Karine Reysset nous offre ici un récit à deux voix empreint de sensibilité et de délicatesse. Son récit est une marée montante d’amour et de baisers sucrés, ceux que l’on dépose sur les joues veloutées de nos enfants, un récit qui nous étreint de la chaleur de ce lien indescriptible, indestructible qui unit une mère et son enfant.

Elle raconte avec pudeur et respect la folie, l’effondrement, la destruction auxquels peut mener la perte d’un enfant. Judith va reporter sur Léa tout cet amour dont son cœur déborde violemment. Emilie, elle, se verra submergée par un sentiment qu’elle n’attendait pas, qu’elle rejetait, question de survie. L’arrachement brutal, imprévu, imprévisible, balaie ses intentions et les remplace par un amour insubmersible. Avec ses difficultés, ses doutes, ses peurs.

C’est un roman qui émeut, qui est joliment écrit, avec sensibilité et simplicité.

Et puis il y a Saint Malo, ses remparts, sa thalasso, son Sillon, on sent presque la brise marine et salée sur nos visages. On marche sur la plage ou les remparts, on sent les embruns, on entend les goélands...

Et les dernières pages, qui se lisent avec effroi, avidité, espoir, inquiétude, soulagement…
Mal de mères 4 étoiles

Emilie a 18 ans, et un passé déjà lourd de galères, d'abandons. Judith, 36 ans, n'arrive pas à mener une grossesse à terme. Leurs destins vont se croiser dans une maternité où Emilie bien décidée à accoucher sous X, est submergée par une vague d'amour à la vue de sa petite Léa. Judith le sera aussi et quelques secondes suffiront pour que se nouent les drames qui bouleverseront leurs vies.

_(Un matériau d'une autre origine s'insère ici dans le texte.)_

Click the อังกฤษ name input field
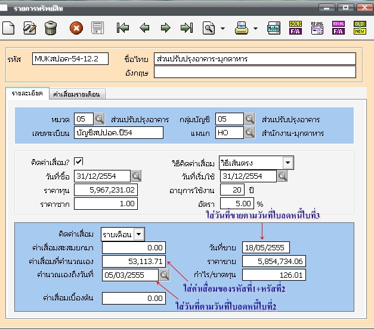 [255, 72]
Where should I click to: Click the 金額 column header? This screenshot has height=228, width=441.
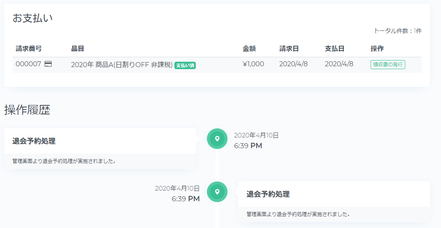tap(249, 49)
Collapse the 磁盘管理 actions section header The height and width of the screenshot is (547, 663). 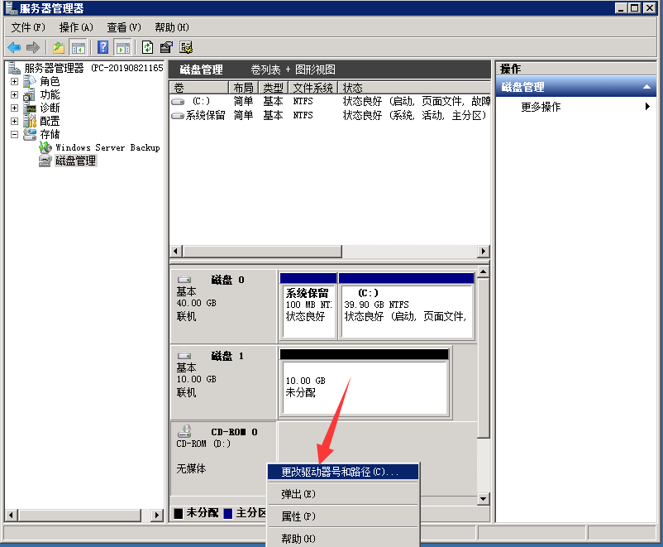(647, 87)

La comparaison est difficile quand on a lu les témoignages de Anne-Dauphine Julliand (Deux petits pas sur le sable mouillé) ou de Agnès Ledig (Juste avant le bonheur). La larme semble un peu facile à mon goût, l'intrigue difficilement crédible et les scènes un peu trop larmoyantes.
Et même la visite touristique guidée de Saint-Malo et de sa célèbre plage du Sillon n'a pas apporté plus de crédibilité au roman.
L'écriture est fluide rendant la lecture rapide et facile. Un coup de cœur de ma bibliothécaire que je n'ai pas partagé. Deviendrais-je difficile ?

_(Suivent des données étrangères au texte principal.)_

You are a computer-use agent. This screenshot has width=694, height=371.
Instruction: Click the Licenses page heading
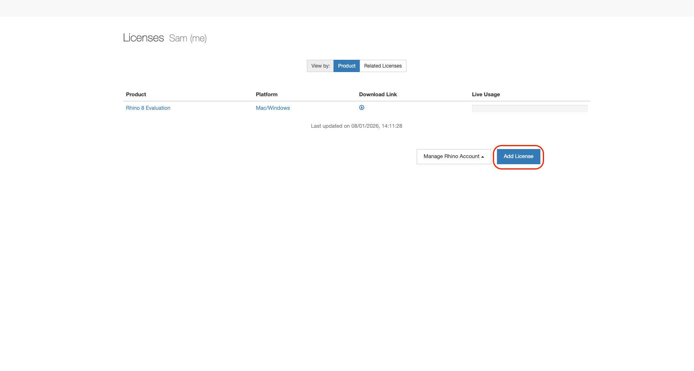[143, 38]
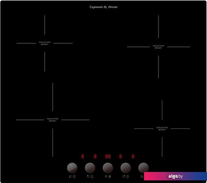This screenshot has width=207, height=183.
Task: Click the rightmost red power level digit
Action: 133,156
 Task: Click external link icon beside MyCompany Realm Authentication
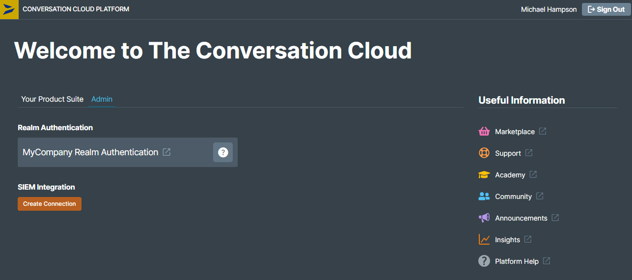click(167, 152)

Marvic - Normandie - 66 ans - 22 mars 2015


L'inépuisable souffrance féminine 8 étoiles

Emilie est trop jeune et trop seule pour être maman, elle décide alors d’accoucher sous X et d’abandonner sa petite fille Léa, juste avant de commencer une nouvelle vie en suivant une formation aux soins à la thalasso de St Malo. Judith, elle, est une mère plus mûre, abîmée par la vie aussi, puisque toutes ses précédentes grossesses se sont terminées par une mort fœtale. Alors quand naît à terme enfin et hélas décède son petit garçon, c’est le basculement dans la folie éperdue. Voici pour le début du roman. Une mère qui perd son bébé, une autre qui ne veut pas du sien, un rapt d’enfant… ça ressemble presque trop à la réalité des informations télévisées.

Ces mères vont bien sûr continuer de s’entrecroiser, dans la reconstruction pour l’une, dans la dépression dramatique d’une quête impossible pour l’autre, et ce serait presque le banal d’un roman sans surprise (finalement, tout se déroule un peu comme dans un conte de fées) si ce n’était l’écriture souple, précise et juste de Karine Reysset.

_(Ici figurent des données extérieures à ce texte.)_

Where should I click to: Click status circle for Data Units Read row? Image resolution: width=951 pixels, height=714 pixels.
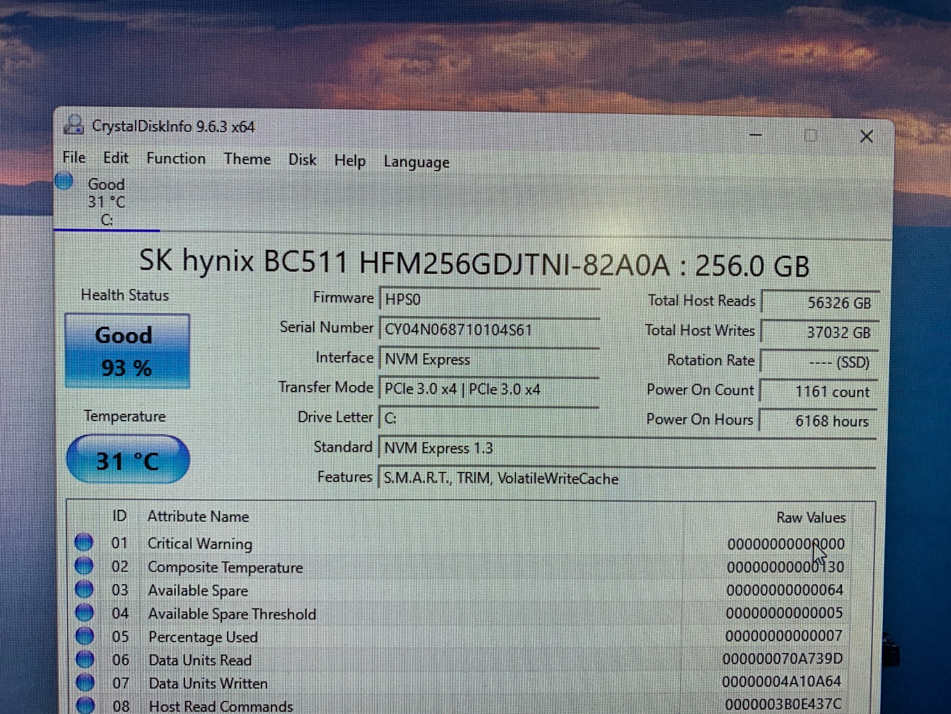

C’est un livre qu’on lit d’une traite ou presque, et j’hésite encore entre le banal et le sublime. Simple, mais efficace. Magie des mots qui ne laissent pas indifférente une femme quand l’amour maternel est si bien décrit, drames de la vie qu’hélas bien souvent nous connaissons d’un peu trop près.

Il y a du Karine Fougeray dans ce roman (la maternité, St Malo), il y a du Véronique Olmi aussi (bord de mer), de belles références féminines sur la souffrance des mères.